KornazovGueorgui Kornazov, tromboniste et compositeur, ne craint pas d’intriguer l’acheteur. Une pochette noire au titre étrange comme venu d’ailleurs, « Suznanie » où figure deux noms, le sien et celui de Leonardo Montana sans autre mention. A l’auditeur potentiel de vaincre ces obstacles pour ouvrir cet album, mettre le CD sur sa platine et prendre le train en marche.
Il n’est pas long à découvrir, s’il ne le savait déjà, que Montana est pianiste et sait s’insérer dans l’univers du tromboniste qui fait la part belle à ses origines revues et corrigées par le jazz lui-même.

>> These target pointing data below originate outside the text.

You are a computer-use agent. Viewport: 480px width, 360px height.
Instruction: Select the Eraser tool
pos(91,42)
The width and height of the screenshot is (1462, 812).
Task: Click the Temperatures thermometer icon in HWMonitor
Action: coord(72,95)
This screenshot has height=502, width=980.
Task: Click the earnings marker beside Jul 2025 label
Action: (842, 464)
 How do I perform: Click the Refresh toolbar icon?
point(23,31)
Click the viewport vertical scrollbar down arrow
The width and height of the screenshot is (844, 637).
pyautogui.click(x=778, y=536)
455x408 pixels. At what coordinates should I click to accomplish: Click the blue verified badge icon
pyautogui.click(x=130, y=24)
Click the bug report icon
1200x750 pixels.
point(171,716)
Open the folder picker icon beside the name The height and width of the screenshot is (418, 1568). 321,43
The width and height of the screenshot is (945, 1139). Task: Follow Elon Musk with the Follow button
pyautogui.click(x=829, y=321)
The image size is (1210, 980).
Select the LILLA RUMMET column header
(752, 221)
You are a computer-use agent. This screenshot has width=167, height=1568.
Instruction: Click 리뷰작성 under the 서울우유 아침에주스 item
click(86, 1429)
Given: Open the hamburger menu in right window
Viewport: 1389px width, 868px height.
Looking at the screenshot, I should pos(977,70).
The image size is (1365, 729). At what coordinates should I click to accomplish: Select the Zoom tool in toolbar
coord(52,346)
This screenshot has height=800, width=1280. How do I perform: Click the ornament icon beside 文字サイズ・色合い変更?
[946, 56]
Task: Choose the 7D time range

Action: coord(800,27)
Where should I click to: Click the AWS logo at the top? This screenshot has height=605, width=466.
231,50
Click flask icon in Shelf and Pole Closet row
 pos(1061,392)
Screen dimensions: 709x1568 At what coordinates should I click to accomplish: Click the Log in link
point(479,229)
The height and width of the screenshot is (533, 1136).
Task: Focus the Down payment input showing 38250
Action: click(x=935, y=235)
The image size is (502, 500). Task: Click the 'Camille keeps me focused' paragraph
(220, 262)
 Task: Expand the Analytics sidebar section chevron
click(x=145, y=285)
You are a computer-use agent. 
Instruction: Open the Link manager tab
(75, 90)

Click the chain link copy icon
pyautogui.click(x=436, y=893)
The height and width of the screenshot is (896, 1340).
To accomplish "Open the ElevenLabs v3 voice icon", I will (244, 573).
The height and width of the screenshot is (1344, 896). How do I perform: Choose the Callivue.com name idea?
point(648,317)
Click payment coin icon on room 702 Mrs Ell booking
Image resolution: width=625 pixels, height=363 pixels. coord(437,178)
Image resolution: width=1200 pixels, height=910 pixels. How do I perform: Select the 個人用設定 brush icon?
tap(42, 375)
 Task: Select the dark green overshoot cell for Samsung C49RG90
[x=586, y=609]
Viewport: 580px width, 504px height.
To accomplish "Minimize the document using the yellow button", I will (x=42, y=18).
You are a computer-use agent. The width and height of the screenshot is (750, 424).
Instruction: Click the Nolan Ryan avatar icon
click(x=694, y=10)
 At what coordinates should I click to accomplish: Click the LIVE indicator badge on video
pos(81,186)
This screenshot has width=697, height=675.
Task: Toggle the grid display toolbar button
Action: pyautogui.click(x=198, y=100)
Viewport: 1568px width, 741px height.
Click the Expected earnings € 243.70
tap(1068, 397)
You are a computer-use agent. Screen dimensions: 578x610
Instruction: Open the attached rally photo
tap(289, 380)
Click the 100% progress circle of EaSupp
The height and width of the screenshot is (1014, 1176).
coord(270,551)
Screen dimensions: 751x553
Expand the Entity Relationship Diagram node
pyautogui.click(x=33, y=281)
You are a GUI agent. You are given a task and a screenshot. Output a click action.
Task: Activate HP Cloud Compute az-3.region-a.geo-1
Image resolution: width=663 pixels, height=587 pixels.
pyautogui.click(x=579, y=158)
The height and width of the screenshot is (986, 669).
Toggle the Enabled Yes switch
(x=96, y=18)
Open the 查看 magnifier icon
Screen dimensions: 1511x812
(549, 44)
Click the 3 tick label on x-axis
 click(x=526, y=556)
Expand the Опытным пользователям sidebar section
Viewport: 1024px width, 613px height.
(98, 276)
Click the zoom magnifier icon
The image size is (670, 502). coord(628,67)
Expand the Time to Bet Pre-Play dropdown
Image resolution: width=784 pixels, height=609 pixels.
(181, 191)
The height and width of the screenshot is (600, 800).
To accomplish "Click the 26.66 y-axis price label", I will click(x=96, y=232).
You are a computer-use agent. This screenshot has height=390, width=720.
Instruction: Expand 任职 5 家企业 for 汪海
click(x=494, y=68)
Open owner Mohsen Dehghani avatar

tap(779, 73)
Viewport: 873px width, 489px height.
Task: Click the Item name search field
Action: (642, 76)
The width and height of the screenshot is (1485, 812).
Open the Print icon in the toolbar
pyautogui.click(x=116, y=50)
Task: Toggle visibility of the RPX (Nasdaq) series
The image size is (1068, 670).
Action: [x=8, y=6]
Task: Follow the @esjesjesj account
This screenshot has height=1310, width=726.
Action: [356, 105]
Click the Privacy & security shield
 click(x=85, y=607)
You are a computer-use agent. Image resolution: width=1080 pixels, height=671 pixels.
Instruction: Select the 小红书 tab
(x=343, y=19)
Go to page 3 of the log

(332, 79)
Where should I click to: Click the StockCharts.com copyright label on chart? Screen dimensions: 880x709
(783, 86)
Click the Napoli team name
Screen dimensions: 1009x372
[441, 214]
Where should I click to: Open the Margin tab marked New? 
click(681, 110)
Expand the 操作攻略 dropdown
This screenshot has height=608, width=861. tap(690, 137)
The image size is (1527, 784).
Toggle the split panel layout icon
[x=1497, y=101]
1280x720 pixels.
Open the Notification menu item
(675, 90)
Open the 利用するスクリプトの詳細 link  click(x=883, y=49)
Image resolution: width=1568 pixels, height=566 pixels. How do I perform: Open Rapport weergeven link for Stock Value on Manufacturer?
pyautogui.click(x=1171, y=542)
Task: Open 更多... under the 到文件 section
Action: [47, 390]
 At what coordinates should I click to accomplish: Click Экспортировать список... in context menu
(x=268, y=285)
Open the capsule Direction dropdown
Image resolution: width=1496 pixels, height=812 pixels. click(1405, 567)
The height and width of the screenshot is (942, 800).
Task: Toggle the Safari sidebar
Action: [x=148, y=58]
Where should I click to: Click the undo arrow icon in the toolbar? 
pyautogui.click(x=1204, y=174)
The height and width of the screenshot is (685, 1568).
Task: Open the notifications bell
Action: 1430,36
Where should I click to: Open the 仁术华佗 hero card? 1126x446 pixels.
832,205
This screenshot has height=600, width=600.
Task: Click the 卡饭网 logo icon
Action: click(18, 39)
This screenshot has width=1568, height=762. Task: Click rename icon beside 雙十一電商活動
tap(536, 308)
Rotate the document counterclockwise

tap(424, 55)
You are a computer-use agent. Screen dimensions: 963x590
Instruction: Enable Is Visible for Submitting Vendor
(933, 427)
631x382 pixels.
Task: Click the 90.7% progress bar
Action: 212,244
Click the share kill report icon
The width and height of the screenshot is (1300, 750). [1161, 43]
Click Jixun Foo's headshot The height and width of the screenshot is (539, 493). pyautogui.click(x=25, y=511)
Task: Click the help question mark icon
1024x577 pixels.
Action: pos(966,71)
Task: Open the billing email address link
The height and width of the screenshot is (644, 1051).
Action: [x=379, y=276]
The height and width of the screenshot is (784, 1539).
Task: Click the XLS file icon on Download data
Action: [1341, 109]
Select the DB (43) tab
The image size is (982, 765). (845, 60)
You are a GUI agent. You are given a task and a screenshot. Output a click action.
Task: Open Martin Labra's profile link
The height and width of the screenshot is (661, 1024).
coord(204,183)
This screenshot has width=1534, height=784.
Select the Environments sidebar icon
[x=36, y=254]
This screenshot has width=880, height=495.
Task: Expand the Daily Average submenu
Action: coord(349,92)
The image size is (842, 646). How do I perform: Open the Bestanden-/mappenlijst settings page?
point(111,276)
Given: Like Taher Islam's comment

« Suznanie » se présente comme une longue suite ou, plutôt comme des gares qui balisent le voyage, un voyage dans les histoires de notre enfance, dans les contes de notre grand-mère forcément russe. Si, par hasard, elle ne l’était pas – russe -, elle raconterait des histoires semblables, de ces contes et légendes légères et graves pleines de bruits et de fureurs d’un monde qu’il est difficile d’oublier. Le rêve permet de s’en échapper pour s’effondrer ailleurs, pour construire un autre monde.
Gueorgui n’a rien oublié, ni Henri Texier ni sa grand-mère, encore moins les grands trombonistes qui ont marqué le jazz à commencer, pour lui – c’est évident à l’écoute –, Roswell Rudd chez qui il a pris cette rugosité qui va si bien à sa musique en la servant.
Il a trouvé chez le pianiste, le même goût de raconter des histoires tout en sachant mettre en valeur ses compositions et assurer un soutien rythmique sans faille.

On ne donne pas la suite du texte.